Many apprentices knew that they wanted to work in the trades from an early age. Some come from a long line of plumbers and have been around the industry their entire lives. Others enjoyed tinkering and working with tools as children and naturally gravitated to the profession. For Rebecca Herrick, however, it was serendipity that led her to Local 12.
While in middle school, she learned that some of her friends were interested in attending Northeast Metropolitan Regional Vocational School in Wakefield and were planning to attend a presentation.
“I had no idea what it was, but I tagged along,” Herrick says. She heard about the programs the school offered and was inspired by the success of past graduates. The idea of having a career appealed to her. “It was an accident,” she says with a laugh. “I decided to go there on a whim.”
At first, Herrick wanted to be a cosmetologist. She was also interested in the culinary program. But her goal changed when she took a plumbing class during her freshman year.
“I just absolutely fell in love with it,” says Herrick about the trade. Although she had never worked with her hands before or shown any interest in doing so, she enjoyed it so much that she started doing other students’ soldering projects. “Being able to physically hold something that I created blew my mind,” she adds. “It was powerful to realize I could do it.”
While attitudes and perceptions are changing, it can be difficult sometimes for females aspiring to work in professions that have long been male dominated. Herrick was shy in high school and says that she was too nervous to go out and work in the field–partly because she feared that people would think a girl shouldn’t be doing plumbing work. Outnumbered by boys in her class, she also says that she felt like an outcast, and second-guessed whether she should continue.

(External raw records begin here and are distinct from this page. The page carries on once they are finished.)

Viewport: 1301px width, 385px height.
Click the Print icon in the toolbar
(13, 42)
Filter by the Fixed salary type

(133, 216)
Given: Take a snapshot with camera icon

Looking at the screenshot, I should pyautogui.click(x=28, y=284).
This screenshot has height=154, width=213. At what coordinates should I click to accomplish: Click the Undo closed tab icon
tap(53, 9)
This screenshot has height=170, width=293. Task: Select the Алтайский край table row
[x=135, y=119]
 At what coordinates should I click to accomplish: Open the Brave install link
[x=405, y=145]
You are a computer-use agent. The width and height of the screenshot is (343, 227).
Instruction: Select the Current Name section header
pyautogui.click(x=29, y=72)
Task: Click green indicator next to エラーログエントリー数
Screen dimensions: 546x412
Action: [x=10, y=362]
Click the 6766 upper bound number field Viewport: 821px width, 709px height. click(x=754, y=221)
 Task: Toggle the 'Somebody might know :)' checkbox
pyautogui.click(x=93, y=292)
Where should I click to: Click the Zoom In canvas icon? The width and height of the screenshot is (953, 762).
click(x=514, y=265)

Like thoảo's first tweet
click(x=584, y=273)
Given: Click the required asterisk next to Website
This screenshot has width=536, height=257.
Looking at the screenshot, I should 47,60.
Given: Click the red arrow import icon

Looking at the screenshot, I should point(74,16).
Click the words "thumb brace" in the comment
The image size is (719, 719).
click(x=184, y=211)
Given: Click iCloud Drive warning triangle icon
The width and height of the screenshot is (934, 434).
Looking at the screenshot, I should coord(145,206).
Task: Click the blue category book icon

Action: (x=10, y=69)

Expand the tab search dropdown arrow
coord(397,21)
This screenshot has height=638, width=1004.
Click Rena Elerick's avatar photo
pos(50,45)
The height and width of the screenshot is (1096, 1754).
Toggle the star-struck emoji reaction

Things came to a head when a substitute teacher confronted her and asked her why she wanted to be a plumber.
“He told me, ‘You’re a woman. You can’t do what we do.’ Then he said I’d never make it,” Herrick remembers.
It crushed her. But it also lit a fire in her. She said that she vowed to prove him wrong. It would take a few years to make good on her promise to herself, however.
After graduating, Herrick tried college, but found it wasn’t for her. Her boyfriend, an electrician with Local 103, told her about unions and working in the trades, which renewed her interest. While working at a 7-11, she saw a plumbing truck pull into the lot and worked up the nerve to ask the customer, who turned out to be the owner of a shop, whether he was hiring. Herrick got the job.
The small, Saugus-based shop did mostly residential service work. The once-shy woman discovered that she enjoyed dealing with customers. She also liked dissecting plumbing problems and solving them.
“I could figure out what was wrong and fix it,” Herrick says. “It felt great when everyone’s day was made.”
With some experience under her belt, she was accepted into Local 12’s apprentice program and began working for GBPCA contractor T.G. Gallagher. Among the projects she worked on was Pier 4 in the Seaport and the Sam Adams Boston Brewery. Later, Herrick worked with GBPCA contractor E.M. Duggan and worked on a project for Google as well as 100 Binney in Cambridge, a lab and office building. The fourth-year apprentice is currently on the job at Winthrop Center, a 53-story mixed-use high-rise that is being built in downtown Boston at the site of a former garage.
Herrick has found her calling, both as a plumber and as a Local 12 member.
“From the day I got here, I’ve felt like a professional,” she says. “I feel like someone with a career in which I can take pride.” Herrick says that her father, a retired union laborer, is thrilled that she is following in his footsteps and is a member of the union building trades. Unlike her experiences in high school, her gender has not been an issue. “I’ve been treated with nothing but acceptance and respect at Local 12,” she says.
Coming from the non-union world, Herrick was struck by the fast pace and by the emphasis on safety she encountered. For example, she says she had never worn a hardhat until she joined Local 12. Herrick says that she really enjoys working with cast iron. Although it‘s heavy and awkward, she likes installing it and creating working systems.
“It’s something that will last a long time and help people in their everyday lives,” says Herrick. “I feel like I am protecting people’s health and contributing to society.”
The instructors at Local 12’s training center have made a lasting impression on her. Herrick says that they have been patient and have been able to explain processes and concepts in ways that she can fully understand and grasp. She is especially appreciative of the center’s Joe Kyne, adding that he has really made a difference in her training and her outlook on work.
“The passion that he has about plumbing really rubbed off on me,” Herrick says. The influence of Kyne and the other instructors has been so strong, in fact, the apprentice says that she is considering paying it back by teaching plumbing, perhaps in the latter part of her career. “I’d love to be able to give support someday to young adults coming through the apprenticeship program like I’ve been supported.”